REQUIREMENTS:
Copy the records from the start through the line containing "pyautogui.click(x=89, y=452)", both ends included, and shift every coordinate in the answers by adding 41 to it. Keep the requests as they are.

SUPPLIED RECORDS:
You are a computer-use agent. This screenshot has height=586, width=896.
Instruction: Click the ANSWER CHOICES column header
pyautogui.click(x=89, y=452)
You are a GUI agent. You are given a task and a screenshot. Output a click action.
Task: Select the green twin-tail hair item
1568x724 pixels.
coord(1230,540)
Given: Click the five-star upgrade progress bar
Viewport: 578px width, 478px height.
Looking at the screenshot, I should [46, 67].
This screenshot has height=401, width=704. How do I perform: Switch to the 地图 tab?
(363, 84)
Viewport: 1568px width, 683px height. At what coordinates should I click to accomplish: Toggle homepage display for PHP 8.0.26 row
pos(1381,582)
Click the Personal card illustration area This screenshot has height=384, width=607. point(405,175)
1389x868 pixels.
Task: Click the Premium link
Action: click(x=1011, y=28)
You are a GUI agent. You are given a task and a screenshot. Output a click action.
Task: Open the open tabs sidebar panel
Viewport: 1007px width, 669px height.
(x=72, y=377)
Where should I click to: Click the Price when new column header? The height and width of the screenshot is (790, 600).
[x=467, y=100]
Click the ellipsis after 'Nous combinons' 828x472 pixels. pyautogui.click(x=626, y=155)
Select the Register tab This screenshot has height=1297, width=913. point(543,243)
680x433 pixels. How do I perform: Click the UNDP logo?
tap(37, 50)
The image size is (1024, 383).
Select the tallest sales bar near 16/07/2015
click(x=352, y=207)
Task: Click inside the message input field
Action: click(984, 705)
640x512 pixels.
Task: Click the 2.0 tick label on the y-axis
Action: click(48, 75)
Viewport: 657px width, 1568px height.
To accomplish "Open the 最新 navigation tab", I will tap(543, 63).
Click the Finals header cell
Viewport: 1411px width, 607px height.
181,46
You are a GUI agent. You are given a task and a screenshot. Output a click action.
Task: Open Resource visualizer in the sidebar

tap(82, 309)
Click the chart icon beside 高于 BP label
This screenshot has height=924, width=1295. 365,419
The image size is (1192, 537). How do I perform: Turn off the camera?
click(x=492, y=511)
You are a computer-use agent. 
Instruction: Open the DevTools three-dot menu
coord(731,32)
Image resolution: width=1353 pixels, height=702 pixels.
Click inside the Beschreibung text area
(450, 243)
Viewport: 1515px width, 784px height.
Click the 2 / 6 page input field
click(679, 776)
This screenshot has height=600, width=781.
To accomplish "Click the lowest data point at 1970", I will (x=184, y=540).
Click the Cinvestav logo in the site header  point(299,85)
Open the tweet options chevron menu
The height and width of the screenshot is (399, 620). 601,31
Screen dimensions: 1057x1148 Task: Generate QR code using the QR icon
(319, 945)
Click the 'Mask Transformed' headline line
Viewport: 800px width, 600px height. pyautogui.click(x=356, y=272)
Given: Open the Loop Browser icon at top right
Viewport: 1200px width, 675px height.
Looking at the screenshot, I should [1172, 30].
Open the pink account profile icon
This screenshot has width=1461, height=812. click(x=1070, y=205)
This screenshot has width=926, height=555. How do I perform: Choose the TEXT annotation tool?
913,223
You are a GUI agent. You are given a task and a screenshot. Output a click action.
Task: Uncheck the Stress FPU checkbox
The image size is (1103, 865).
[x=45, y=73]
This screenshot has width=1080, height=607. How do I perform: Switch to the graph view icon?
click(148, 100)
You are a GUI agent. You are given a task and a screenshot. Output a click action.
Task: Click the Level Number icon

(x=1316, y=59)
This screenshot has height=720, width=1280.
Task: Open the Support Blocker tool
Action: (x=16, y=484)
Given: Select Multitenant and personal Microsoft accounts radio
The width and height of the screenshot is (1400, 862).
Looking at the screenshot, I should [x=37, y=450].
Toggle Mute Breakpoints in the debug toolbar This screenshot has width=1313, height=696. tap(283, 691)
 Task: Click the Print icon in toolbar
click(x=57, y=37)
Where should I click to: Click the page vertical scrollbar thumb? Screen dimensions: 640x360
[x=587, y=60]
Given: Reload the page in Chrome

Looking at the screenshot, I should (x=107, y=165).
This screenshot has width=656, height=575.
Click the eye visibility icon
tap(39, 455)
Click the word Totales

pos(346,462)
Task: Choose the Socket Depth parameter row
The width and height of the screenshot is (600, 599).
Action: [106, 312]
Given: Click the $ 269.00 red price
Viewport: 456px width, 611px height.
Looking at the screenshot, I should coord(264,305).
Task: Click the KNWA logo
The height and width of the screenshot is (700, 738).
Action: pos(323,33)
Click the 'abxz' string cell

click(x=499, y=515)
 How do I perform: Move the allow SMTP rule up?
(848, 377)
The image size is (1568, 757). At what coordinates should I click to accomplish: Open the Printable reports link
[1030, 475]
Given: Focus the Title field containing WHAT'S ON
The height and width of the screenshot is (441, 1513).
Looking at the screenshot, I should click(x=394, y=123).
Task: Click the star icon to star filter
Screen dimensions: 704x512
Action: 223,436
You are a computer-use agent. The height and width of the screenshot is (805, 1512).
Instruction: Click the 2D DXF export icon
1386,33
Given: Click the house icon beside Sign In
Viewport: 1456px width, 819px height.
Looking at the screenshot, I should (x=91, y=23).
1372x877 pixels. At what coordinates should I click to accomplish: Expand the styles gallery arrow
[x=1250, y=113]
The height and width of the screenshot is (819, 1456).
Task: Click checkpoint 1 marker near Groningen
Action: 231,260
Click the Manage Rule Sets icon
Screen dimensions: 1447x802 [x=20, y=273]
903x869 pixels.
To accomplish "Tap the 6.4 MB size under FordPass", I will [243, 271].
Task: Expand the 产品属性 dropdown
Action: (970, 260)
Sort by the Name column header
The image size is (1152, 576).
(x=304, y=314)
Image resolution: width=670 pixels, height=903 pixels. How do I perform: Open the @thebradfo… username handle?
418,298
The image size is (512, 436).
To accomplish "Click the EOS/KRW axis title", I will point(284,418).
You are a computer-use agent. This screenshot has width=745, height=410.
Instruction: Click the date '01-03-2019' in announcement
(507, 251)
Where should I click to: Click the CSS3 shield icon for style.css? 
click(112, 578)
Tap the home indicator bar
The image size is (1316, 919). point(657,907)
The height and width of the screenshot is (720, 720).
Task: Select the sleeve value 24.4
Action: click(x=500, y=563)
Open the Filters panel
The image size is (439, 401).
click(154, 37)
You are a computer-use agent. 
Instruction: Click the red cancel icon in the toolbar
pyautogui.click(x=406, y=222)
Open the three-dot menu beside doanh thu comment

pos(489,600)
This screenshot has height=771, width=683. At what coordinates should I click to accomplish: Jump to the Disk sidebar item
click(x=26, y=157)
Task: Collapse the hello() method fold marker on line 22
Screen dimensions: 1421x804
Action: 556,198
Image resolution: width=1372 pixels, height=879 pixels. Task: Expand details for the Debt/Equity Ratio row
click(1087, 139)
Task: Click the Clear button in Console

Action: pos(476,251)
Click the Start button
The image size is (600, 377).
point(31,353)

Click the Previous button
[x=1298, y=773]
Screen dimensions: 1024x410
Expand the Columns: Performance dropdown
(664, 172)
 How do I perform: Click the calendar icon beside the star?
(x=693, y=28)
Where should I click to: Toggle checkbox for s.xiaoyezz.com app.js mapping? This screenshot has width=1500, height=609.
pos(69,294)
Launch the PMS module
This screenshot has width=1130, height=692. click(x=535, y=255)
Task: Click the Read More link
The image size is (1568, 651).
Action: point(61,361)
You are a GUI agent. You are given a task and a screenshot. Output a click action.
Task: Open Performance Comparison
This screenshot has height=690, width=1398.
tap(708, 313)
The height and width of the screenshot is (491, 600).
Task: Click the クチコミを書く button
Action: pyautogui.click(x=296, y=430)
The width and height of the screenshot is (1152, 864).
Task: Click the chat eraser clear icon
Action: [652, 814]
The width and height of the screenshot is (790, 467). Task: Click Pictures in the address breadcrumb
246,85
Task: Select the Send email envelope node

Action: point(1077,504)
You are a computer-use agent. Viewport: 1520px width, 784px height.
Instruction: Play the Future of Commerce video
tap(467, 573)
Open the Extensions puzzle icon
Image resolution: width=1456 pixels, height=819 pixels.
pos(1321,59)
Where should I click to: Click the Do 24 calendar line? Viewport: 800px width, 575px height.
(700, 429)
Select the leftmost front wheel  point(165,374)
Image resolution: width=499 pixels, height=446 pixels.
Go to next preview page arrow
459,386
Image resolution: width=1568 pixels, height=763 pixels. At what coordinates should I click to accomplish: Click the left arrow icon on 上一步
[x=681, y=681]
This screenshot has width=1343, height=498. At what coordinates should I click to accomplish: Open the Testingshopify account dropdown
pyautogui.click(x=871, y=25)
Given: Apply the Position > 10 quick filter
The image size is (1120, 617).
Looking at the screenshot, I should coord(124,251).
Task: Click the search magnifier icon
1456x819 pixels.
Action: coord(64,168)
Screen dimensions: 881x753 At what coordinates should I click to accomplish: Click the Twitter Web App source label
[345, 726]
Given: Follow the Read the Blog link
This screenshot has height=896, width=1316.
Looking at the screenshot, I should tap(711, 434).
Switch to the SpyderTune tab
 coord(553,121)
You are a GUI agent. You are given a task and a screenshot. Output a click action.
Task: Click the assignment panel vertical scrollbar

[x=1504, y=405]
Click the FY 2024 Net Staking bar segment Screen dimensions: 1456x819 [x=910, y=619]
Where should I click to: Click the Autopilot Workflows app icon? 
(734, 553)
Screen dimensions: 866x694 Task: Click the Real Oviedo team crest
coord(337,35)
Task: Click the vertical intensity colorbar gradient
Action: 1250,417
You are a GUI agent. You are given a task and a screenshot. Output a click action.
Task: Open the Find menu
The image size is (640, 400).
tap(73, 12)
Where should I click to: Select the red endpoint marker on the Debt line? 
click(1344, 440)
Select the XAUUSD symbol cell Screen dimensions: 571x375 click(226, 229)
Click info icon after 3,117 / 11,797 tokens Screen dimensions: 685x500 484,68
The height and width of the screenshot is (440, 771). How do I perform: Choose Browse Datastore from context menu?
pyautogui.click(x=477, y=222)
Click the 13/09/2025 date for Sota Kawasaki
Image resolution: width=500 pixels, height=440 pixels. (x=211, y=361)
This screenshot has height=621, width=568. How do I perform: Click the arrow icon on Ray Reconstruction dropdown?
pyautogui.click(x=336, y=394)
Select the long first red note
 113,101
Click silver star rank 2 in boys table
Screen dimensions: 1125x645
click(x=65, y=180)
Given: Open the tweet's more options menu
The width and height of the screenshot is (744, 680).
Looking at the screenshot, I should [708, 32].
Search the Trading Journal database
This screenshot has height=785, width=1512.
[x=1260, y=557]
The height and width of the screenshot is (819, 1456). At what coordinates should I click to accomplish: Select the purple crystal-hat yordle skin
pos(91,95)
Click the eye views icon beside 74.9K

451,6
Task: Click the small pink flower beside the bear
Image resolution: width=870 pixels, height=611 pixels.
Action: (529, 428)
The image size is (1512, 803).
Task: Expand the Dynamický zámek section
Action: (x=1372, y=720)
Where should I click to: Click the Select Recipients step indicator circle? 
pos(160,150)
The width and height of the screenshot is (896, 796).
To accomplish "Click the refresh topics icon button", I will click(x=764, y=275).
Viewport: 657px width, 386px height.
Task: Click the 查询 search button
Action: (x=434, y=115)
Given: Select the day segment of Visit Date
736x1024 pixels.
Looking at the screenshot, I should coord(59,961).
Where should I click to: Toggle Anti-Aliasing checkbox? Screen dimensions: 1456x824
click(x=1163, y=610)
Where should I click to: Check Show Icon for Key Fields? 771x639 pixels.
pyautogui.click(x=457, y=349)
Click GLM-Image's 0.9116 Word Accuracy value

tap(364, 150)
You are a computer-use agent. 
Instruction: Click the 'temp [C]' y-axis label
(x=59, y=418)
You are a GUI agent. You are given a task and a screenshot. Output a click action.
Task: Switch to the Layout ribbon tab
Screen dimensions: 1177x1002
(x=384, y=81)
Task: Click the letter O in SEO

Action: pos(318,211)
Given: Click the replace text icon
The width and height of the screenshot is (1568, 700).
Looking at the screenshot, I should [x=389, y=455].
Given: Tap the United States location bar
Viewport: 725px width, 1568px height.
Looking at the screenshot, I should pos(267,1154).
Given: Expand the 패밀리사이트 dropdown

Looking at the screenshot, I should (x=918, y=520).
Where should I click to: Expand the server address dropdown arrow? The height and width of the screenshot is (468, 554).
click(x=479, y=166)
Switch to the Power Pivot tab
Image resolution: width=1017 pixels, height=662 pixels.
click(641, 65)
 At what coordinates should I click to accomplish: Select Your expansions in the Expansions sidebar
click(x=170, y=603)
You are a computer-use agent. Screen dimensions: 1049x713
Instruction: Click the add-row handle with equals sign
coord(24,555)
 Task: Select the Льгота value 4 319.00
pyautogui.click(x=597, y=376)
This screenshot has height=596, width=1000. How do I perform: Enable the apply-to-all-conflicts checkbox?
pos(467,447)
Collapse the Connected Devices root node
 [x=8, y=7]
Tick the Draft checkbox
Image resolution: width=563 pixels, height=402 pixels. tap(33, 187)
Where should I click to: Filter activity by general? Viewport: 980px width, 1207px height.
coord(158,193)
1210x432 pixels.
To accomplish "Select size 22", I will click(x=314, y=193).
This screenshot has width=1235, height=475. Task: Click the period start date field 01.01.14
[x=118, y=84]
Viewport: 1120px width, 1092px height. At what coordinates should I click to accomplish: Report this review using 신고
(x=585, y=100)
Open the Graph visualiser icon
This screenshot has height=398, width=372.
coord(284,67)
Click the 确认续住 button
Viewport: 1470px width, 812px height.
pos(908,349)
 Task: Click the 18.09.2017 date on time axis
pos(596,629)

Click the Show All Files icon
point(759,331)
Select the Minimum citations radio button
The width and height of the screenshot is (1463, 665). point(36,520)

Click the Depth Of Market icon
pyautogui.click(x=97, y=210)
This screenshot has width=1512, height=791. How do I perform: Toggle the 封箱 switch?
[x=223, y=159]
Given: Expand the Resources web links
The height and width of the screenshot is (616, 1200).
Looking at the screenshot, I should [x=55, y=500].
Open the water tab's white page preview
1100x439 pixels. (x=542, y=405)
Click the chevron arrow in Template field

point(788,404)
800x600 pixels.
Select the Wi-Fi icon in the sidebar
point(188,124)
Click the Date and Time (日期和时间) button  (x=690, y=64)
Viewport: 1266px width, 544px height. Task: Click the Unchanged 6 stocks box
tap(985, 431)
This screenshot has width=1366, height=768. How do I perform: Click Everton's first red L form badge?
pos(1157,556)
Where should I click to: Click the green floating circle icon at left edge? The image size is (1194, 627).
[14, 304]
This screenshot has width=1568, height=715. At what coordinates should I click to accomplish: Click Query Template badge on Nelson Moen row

EXERCISE RESULT:
You are a computer-use agent. This screenshot has height=586, width=896.
Instruction: Click the ANSWER CHOICES column header
pyautogui.click(x=130, y=493)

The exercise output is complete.